--- begin PASSAGE GIVEN ---

Ryle showed that materialism need not involve intractable problems. One objection is that there are other views that may be defended with the same philosophical methods, even with a similar appeal to common usage.
Ryle’s book is a persuasive demolition of the idea of the “ghost in the machine”, which he achieves by carefully unravelling the puzzlement engendered when one form of language is taken as paradigmatic for something with a very different logical structure. Some people see nothing puzzling about the relation of mind to body. The puzzlement of others they would solve dogmatically, asserting that consciousness is known to be a form of matter. Admitting this is a difficult thought to grasp, they affirm more of a statement of faith than a philosophical demonstration.
Ryle introduces the idea of category mistake with which he carefully unpicks the assumptions of mind body duality. He says he is not offering new knowledge about minds but rectifying “the logical geography of the knowledge we already possess.”
Ryle and Wittgenstein reject not just Cartesian dualism, but the whole way the problem has been presented in most western philosophy at least since the seventeenth century.
Ryle was not a pupil of Wittgenstein, but he worked on parallel lines in Oxford, and became one of the leading figures in what came to be called linguistic, or ordinary language philosophy. Many attacked this movement as sterile, pedantic and boring. Bryan Magee (b. 1930) said Oxford philosophy was “about words rather than about the world”. He says as a student he learnt to master linguistic philosophy, even though rejecting it.
Wittgenstein and Ryle claimed philosophical discoveries concerning the aetiology of philosophical errors and problems. However there is a tendency for Ryle and his school to protect and reinforce conventional beliefs. On the question of what we are think of life after death Ryle brings us back to the commonsense view that people die and there is nothing left of them when their bodies die. Ryle could dispose of most arguments against mortalism by uncovering unnoticed grammatical peculiarities. He shows how it is possible to be a logically consistent mortalist. Yet Wittgenstein himself allowed for the possibility of religious belief. Whatever is desired to be said we may find a grammar, a logic, in which it may be expressed. We homogenise and systematise logical differences. On his own principles does Ryle have any particular right to a mortalist position except that he finds it natural? Towards the end of the book Ryle somewhat lets himself down by seemingly endorsing the scientific pretensions of psychoanalysis.

--- end PASSAGE GIVEN ---

(WHAT IS NEEDED):
Could you carry the passage on Ryle's critique of mind-body dualism further, picking up after its last sentence?

--- begin INFORMATION SUPPLIED ---

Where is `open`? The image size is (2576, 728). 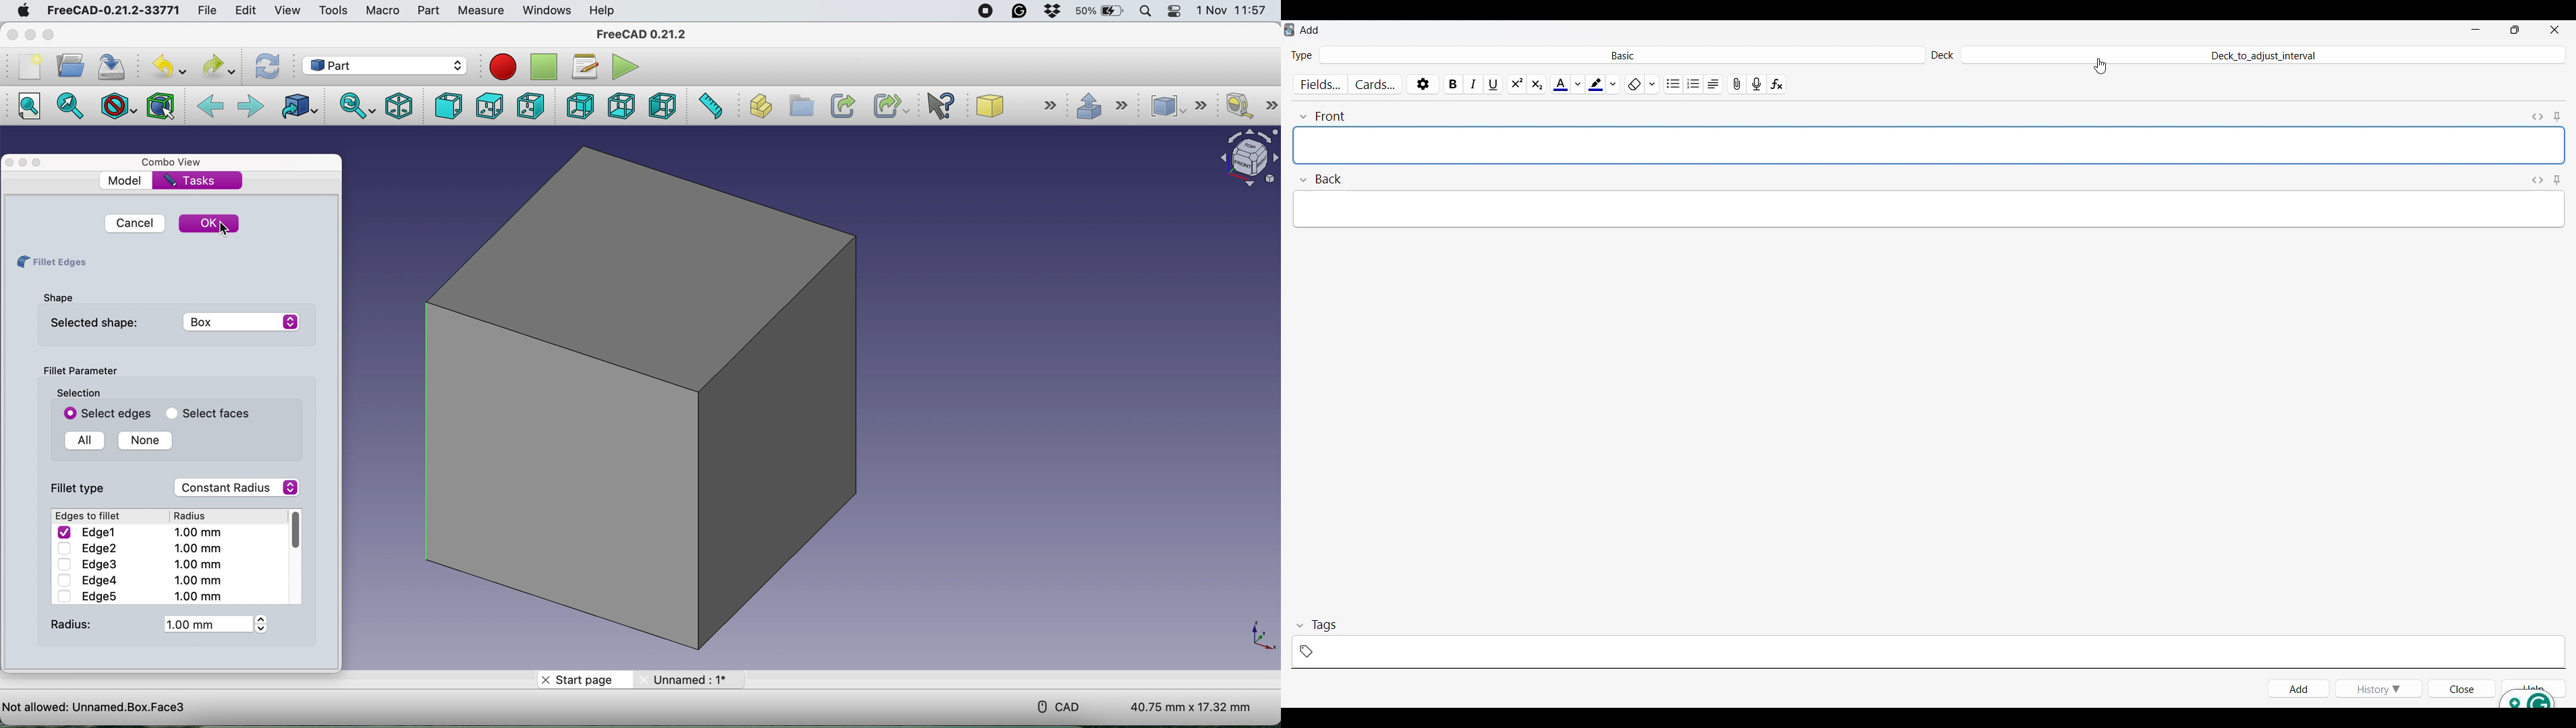 open is located at coordinates (69, 66).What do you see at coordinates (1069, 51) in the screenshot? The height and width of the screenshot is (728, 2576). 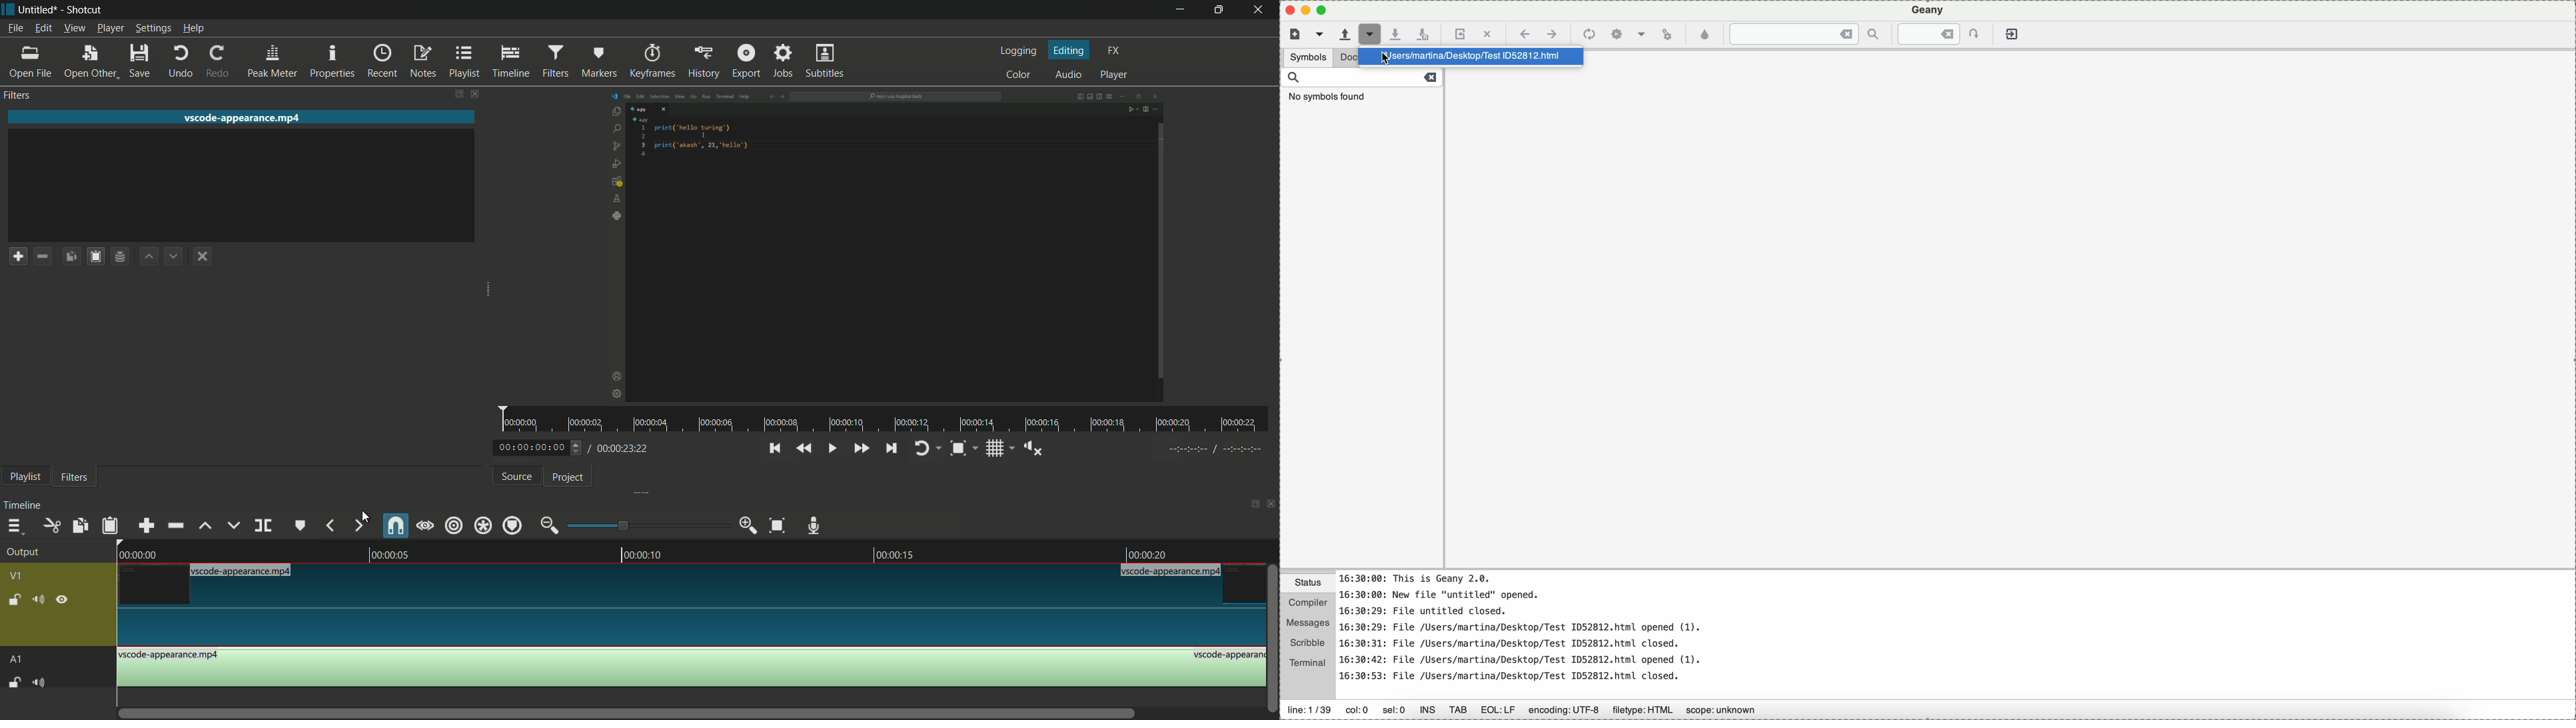 I see `editing` at bounding box center [1069, 51].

--- end INFORMATION SUPPLIED ---

(OUTPUT OF THE TASK):
In the second world war Ryle worked on code breaking and psychological warfare. He later applied his skills to deciphering mysteries in Plato. He advanced the thesis that Plato was himself put on trial for corrupting youth. According to Ryle, Plato’s portrayal of Socrates is not at all historic. Often he was writing about himself. Forbidden to teach dialectic he began to compose his philosophical dialogues out of frustration. Ryle also argues the controversial theory that Plato abandoned the theory of ideas.
Angered by a bad review of his translation of The Republic American critic Allan Bloom (1930 –1992) excoriated Ryle for expunging the erotic from his understanding of Plato. Admittedly Ryle does exhibit some of the vices commonly attributed to Oxford, dryness, arrogance and contempt for enthusiasm. Personal beauty, as well as intellectual brilliance has indeed been counted a philosophical virtue, right into modern times, as we read from accounts of Moore and Wittgenstein at Cambridge.
When American teenagers reject Christianity and altruism it is less likely to be in the spirit of Nietzsche, than for some new barbarism like the “objectivism” of Ayn Rand that means little to the rest of the world. Rand does not travel well. She is a peculiarly American figure, appealing to Middle America’s hostility to hierarchy ridden Europe. Her America is the land of bad taste become assertive.
Rand was not born in the United States. Her family were Russian Jews who fled the Revolution. She considers herself an original thinker but her “philosophy” is tied up in unexamined assumptions. She is for “egoism” but her egoist is completely the product on the society around him. If he is to be encouraged that must be for utilitarian reasons. Her novel The Fountainhead portrays a romantic idea of individual genius, in the form of a brutalist architect. Glorifying the successful, patriotic, mystically absorbed in American national beliefs, she is a groupie of the American ideal.
A European may think of himself as libertarian without insisting on the right to bear arms, or the abolition of welfare. He embraces a concept of liberty like Mill’s, that while affirming such rights as that to take drugs, and the iniquity of censorship, rejects those American demands, not out of compromise, but as irrelevant. His concepts are not diluted versions of Rand’s, but rooted in his own cultural traditions.
Some see Rand’s philosophy as an embarrassing caricature of Nietzschean or Stirnerite egoism. To Nietzsche she was explicitly hostile. A socialist might misrepresent Stirner as advocating the sort of capitalist society she wants. Vulgarised affirmationism tends to become fascism, though Rand is tied to laissez-faire capitalism. Some prominent Americans respect her as a philosopher. Alan Greenspan (b. 1926) was a friend and follower. Her books were said to have attracted President George H Bush.
To hostile critics her philosophy is not even second-rate, a mass of unanalysed and dogmatic assertion, revealing a mind of sentimental vulgarity, filled moreover with ineffable conceit. Rand counted herself the greatest philosopher of all time, and was undecided whether her lover, Nathanial Branden (1930–2014), was slightly above, or slightly below Aristotle.
She gives us her views on art in The Romantic Manifesto. Victor Hugo is her favourite novelist. She likes tap dancing, Ian Fleming, ballrooms, and skyscrapers. She has very feminine tastes. A character in The Fountainhead is said to be based on the Nazi sculptor Thorak (1889–1952), rival of the more famous Breker (1900–1991). She shares with the Nazis and Stalinists contempt for the “degenerate” and advocacy of the heroic, which can appear like reversion to the worst kind of kitsch.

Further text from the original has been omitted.